◆ TASK GOAL
Scan the entries below. List each line with "screenshot".

Entries taken from a collection
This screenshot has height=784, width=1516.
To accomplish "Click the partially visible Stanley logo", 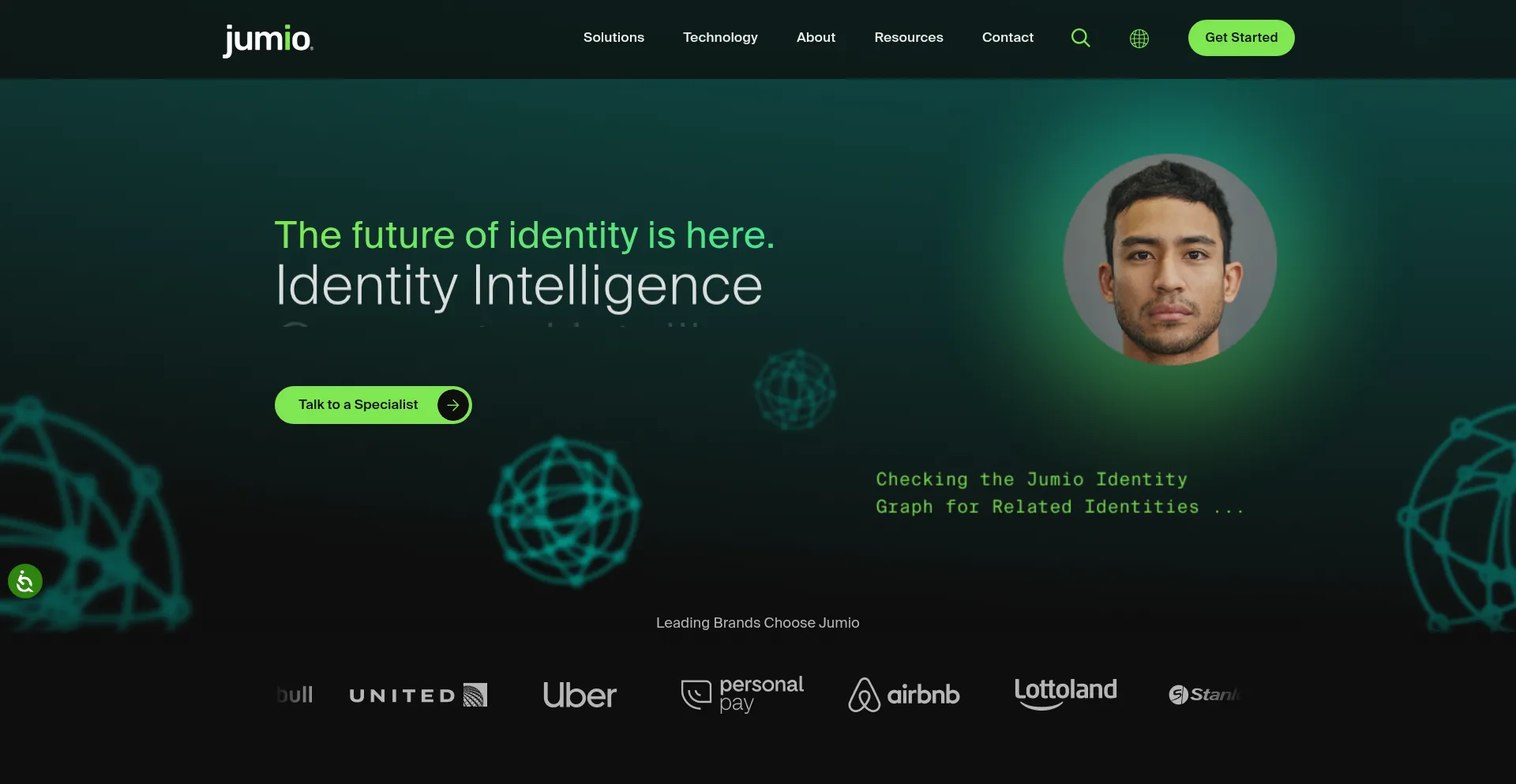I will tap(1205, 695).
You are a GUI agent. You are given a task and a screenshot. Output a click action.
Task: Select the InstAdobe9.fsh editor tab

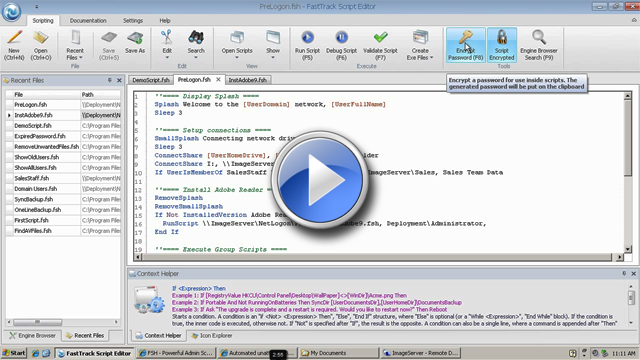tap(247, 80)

◆ WRITTEN ANSWER
This screenshot has height=784, width=1516.
You are a GUI agent. You are given a task and a screenshot. Output a click action.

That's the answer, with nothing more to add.